Living in the Parents Does More Harm Than Good

 

This research paper from the Housing Finance Policy Center on whether children living with parents saves money and builds wealth.  (Spoiler Alert: It Does Not.) It is a fascinating read, however here is the summary:

The sluggish labor market and the increase in housing and education costs following the housing market crisis have encouraged millennials to stay with their parents. These shifts may have long-term consequences, as those who live with their parents delay headship and homeownership. Even though they may save some money by extending their stay with their parents, our results show that such behavior could have a negative long-term impact on their wealth.

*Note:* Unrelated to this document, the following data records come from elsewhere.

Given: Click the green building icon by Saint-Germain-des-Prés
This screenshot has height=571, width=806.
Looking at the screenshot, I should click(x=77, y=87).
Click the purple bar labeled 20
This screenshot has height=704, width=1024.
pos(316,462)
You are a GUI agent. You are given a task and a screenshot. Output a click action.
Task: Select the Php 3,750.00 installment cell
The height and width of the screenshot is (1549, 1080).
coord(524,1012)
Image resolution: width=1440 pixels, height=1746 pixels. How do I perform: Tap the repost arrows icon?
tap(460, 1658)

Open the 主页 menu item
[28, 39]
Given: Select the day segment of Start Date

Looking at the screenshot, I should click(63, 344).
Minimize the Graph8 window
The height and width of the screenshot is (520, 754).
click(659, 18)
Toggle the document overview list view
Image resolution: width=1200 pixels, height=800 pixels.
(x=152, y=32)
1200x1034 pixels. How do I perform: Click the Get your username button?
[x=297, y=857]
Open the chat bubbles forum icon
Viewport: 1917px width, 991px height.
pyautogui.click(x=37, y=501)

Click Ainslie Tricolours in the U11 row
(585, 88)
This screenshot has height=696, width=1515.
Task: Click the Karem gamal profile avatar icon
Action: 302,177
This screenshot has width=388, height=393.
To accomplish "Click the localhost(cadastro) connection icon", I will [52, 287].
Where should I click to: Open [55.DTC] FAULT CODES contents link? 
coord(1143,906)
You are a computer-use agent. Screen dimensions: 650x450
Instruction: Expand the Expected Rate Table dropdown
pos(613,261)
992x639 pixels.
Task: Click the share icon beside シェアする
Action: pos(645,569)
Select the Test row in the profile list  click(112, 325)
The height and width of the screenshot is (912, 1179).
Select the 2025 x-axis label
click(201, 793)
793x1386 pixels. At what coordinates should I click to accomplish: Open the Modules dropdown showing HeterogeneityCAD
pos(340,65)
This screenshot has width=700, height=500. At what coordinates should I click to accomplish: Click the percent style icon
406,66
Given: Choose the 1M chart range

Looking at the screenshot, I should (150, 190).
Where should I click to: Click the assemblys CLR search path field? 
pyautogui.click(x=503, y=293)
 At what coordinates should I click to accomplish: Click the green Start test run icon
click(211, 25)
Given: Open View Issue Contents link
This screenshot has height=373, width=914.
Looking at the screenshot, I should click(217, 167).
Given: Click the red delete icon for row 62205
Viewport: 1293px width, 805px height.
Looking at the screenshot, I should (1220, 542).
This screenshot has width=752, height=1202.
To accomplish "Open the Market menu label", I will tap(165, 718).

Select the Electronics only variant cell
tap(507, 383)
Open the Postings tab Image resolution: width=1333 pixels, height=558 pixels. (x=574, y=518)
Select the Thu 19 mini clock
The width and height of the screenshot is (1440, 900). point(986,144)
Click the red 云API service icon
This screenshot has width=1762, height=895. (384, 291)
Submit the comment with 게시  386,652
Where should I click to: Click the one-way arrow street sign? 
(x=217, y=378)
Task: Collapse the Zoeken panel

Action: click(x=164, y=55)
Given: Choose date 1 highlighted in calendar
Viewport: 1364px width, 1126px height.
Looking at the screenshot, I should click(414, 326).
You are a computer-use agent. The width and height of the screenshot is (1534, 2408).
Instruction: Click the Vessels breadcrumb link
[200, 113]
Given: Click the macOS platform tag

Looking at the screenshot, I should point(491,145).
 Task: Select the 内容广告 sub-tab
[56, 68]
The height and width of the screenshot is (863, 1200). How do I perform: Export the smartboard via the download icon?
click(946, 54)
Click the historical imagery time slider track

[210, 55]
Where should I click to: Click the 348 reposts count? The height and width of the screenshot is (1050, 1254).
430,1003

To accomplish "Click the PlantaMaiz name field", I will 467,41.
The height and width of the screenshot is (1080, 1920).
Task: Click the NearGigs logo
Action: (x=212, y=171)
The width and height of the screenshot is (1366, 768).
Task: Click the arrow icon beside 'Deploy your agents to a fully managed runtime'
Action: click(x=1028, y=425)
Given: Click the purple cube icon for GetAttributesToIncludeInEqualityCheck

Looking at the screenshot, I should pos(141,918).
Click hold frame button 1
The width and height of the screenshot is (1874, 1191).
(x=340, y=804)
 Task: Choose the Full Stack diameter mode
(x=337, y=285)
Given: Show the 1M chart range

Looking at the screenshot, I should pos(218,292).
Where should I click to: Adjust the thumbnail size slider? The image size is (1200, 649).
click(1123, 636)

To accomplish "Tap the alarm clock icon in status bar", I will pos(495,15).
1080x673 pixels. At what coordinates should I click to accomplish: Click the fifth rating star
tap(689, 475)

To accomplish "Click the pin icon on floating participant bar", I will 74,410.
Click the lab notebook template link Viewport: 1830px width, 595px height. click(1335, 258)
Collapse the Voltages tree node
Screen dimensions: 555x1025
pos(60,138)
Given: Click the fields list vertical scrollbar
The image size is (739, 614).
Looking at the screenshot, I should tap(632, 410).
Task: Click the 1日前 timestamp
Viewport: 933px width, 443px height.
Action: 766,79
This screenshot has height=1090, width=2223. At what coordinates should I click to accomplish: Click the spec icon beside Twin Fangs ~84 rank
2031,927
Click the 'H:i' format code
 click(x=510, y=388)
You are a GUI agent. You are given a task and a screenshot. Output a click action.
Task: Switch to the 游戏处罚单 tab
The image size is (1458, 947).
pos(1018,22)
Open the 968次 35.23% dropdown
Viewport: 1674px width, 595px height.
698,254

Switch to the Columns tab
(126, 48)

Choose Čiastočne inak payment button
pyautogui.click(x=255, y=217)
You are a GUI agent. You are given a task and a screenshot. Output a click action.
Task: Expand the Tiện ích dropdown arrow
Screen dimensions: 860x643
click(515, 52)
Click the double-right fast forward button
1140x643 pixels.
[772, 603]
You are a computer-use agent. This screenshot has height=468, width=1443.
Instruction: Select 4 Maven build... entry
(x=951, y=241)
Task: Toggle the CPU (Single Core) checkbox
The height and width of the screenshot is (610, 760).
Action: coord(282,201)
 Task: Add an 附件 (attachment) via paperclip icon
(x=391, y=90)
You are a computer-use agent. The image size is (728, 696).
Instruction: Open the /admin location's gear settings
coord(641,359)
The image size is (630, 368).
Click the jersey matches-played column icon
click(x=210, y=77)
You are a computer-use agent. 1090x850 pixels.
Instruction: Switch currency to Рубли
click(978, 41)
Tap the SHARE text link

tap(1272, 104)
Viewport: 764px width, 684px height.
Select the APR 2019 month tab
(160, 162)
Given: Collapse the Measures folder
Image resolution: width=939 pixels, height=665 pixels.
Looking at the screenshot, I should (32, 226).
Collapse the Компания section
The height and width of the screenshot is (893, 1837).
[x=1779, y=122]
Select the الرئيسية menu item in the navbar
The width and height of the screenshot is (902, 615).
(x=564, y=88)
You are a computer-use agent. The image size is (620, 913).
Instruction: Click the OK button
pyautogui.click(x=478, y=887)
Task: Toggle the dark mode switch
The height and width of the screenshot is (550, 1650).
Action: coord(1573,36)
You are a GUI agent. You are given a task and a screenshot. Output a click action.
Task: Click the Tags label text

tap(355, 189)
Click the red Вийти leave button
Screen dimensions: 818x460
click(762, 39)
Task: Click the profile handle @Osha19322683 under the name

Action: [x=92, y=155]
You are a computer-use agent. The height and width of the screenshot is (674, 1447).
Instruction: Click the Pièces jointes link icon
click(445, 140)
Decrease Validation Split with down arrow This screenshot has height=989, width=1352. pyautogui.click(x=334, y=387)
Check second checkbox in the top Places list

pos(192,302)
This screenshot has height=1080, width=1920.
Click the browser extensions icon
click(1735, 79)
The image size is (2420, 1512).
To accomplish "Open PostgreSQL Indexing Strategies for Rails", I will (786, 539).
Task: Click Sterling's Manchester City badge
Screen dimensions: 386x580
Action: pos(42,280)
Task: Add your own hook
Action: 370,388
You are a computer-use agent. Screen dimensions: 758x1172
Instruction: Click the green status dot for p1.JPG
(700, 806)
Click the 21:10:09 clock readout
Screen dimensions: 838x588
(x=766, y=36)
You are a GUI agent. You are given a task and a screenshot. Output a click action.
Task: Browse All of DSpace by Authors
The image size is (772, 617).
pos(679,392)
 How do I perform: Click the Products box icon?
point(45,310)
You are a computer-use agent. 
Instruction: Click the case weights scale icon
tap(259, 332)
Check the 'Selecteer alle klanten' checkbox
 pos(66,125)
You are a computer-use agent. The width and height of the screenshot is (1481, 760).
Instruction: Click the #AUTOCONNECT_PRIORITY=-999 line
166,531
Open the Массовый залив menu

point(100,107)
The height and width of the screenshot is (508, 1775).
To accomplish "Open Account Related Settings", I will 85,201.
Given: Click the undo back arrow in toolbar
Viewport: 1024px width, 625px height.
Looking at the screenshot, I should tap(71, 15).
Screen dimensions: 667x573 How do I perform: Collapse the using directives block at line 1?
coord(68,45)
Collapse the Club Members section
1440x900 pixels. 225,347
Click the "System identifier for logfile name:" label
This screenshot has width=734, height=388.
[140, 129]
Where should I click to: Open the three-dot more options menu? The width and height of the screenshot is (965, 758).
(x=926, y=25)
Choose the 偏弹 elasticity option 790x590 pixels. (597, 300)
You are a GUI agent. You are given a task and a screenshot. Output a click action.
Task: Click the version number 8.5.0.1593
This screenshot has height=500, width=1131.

While many have experienced a decline in their housing wealth during the recession, housing is still one of the most important tools for building long-term wealth. Goodman and Mayer (2018) find that homeownership as an investment has financially outperformed stocks and bonds, even without including benefits from tax subsidy. Choi and coauthors find that those who bought homes between the ages of 25 and 34 have the greatest housing wealth at age 60.1 Those who bought before age 25 receive the biggest housing investment return. In this report, we find no long-term advantage to living with parents. After controlling for other factors, living with parents delays headship and homeownership. Moreover, there is no evidence that those who lived with their parents were able to buy more expensive homes or put more down. While these conclusions should be treated as tentative—considering the study’s limited time frame and because the observations of long-term consequences were drawn from an older group—our results suggest that living with parents has negative long-term economic consequences.